This beautiful piece of shiny scientific instrumentation is a brand new class X-ray microscope sitting inside a vacuum chamber at Brookhaven National Laboratory. Things have sure changed since we were at school.
More precisely, its’a a multi-layer Laue lens module inside the vacuum chamber of the microscope installed at the Hard X-ray Nanoprobe beamline at National Synchrotron Light Source II. And what is it good for? BNL explains:
Delivering the capability to image nanostructures and chemical reactions down to nanometre resolution requires a new class of x-ray microscope that can perform precision microscopy experiments using ultra-bright x-rays from the National Synchrotron Light Source II (NSLS-II) at Brookhaven National Laboratory. This groundbreaking instrument, designed to deliver a suite of unprecedented x-ray imaging capabilities for the Hard X-ray Nanoprobe (HXN) beamline, brings researchers one step closer to the ultimate goal of nanometre resolution at NSLS-II.
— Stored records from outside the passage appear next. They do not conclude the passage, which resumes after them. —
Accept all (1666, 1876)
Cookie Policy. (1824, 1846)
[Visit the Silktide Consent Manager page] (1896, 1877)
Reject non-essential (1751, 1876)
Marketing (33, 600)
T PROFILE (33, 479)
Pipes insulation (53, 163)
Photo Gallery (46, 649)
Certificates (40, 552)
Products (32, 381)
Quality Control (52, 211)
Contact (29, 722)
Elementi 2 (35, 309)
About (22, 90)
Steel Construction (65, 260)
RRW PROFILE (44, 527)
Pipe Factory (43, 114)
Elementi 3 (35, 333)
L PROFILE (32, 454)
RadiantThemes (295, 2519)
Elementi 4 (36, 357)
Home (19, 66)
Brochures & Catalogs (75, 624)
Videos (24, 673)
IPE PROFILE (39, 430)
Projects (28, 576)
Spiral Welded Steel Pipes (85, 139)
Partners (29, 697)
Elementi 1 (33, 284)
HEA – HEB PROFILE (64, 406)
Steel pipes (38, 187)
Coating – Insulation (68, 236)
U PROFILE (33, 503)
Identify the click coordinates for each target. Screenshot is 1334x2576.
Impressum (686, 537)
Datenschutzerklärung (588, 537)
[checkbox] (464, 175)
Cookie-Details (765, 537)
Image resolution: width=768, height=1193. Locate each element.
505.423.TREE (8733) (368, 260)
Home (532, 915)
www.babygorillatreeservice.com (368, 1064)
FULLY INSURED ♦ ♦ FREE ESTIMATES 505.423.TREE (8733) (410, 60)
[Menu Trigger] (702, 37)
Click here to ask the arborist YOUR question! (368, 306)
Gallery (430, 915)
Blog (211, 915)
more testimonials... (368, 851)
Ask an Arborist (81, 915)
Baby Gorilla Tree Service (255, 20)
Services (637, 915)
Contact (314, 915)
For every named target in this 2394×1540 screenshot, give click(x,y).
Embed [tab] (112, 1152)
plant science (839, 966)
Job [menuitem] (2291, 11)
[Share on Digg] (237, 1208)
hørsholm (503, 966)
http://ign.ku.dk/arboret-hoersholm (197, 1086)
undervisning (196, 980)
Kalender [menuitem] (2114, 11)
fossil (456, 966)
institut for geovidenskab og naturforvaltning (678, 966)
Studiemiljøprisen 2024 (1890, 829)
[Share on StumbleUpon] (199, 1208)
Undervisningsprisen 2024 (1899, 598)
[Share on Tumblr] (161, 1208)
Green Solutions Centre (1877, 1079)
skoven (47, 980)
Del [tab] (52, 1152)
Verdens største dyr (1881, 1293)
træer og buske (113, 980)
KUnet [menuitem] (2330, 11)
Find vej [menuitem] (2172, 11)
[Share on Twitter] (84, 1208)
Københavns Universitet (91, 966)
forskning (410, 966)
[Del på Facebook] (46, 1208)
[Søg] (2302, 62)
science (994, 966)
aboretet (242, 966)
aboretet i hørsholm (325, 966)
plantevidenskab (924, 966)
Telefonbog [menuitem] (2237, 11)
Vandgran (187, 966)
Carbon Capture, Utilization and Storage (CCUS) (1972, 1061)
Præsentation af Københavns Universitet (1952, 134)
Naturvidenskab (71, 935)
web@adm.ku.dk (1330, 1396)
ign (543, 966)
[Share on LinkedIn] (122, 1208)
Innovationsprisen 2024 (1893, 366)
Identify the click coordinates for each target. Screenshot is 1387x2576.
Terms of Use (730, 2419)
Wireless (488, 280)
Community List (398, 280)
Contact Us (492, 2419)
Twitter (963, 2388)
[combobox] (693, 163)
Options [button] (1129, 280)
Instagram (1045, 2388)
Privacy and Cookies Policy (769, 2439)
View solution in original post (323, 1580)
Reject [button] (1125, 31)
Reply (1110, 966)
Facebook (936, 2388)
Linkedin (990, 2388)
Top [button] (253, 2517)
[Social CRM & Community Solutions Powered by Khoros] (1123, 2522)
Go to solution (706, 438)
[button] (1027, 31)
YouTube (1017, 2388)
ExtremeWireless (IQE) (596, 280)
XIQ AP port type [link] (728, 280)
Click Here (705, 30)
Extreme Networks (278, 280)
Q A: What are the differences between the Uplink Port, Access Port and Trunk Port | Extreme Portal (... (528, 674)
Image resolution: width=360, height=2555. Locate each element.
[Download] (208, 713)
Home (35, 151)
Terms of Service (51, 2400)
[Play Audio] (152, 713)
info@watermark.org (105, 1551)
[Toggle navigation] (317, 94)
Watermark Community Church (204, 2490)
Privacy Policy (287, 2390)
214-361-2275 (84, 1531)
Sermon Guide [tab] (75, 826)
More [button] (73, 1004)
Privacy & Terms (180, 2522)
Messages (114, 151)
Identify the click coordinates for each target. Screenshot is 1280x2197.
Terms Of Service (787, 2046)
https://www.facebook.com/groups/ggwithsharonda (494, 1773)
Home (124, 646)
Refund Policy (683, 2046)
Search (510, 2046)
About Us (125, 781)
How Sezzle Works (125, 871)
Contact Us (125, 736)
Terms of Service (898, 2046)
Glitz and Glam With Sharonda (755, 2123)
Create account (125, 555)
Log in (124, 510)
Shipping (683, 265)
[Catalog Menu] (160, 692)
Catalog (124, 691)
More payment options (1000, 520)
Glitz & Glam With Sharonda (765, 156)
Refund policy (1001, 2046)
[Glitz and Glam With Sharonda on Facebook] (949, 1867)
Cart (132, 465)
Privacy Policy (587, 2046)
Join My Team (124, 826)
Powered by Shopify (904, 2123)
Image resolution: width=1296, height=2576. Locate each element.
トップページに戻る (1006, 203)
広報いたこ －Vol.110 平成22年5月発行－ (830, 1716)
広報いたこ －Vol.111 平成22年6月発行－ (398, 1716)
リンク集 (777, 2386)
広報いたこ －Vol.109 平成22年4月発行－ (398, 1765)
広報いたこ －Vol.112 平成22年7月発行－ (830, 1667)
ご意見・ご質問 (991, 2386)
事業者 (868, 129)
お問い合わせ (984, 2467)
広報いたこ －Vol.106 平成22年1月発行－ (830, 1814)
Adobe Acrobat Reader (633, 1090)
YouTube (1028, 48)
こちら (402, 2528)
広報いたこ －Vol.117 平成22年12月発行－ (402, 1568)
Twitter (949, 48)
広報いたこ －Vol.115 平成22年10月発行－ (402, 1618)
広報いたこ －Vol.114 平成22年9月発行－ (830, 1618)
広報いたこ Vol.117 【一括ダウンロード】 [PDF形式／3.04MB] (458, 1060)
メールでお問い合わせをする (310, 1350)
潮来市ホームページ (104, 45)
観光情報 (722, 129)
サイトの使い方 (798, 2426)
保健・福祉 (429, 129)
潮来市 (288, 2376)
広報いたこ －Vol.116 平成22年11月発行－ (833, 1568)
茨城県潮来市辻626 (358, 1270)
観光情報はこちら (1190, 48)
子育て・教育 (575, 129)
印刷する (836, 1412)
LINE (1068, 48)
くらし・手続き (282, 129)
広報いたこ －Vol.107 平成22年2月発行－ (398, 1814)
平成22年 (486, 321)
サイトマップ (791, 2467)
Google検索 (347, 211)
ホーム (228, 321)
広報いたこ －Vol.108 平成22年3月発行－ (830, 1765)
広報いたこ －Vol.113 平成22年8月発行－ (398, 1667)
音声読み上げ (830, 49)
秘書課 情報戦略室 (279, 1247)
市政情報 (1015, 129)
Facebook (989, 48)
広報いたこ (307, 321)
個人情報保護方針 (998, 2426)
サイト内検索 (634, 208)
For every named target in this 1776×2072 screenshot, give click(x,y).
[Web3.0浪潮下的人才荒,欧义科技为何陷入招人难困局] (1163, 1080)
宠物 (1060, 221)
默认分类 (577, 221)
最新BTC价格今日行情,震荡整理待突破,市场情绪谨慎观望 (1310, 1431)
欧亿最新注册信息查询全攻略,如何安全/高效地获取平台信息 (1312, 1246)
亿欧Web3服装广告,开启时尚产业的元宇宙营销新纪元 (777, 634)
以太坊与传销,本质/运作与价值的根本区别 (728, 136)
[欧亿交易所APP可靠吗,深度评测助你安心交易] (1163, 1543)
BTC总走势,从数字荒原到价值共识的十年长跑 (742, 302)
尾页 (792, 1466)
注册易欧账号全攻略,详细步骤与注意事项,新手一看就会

The microscope manipulates novel nanofocusing optics called multilayer Laue lenses (MLL) — incredibly precise lenses grown one atomic layer at a time — which produce a tiny x-ray beam that is currently about 10 nanometres in size. Focusing an x-ray beam to that level means being able to see the structures on that length scale, whether they are proteins in a biological sample, or the inner workings of a fuel cell catalyst.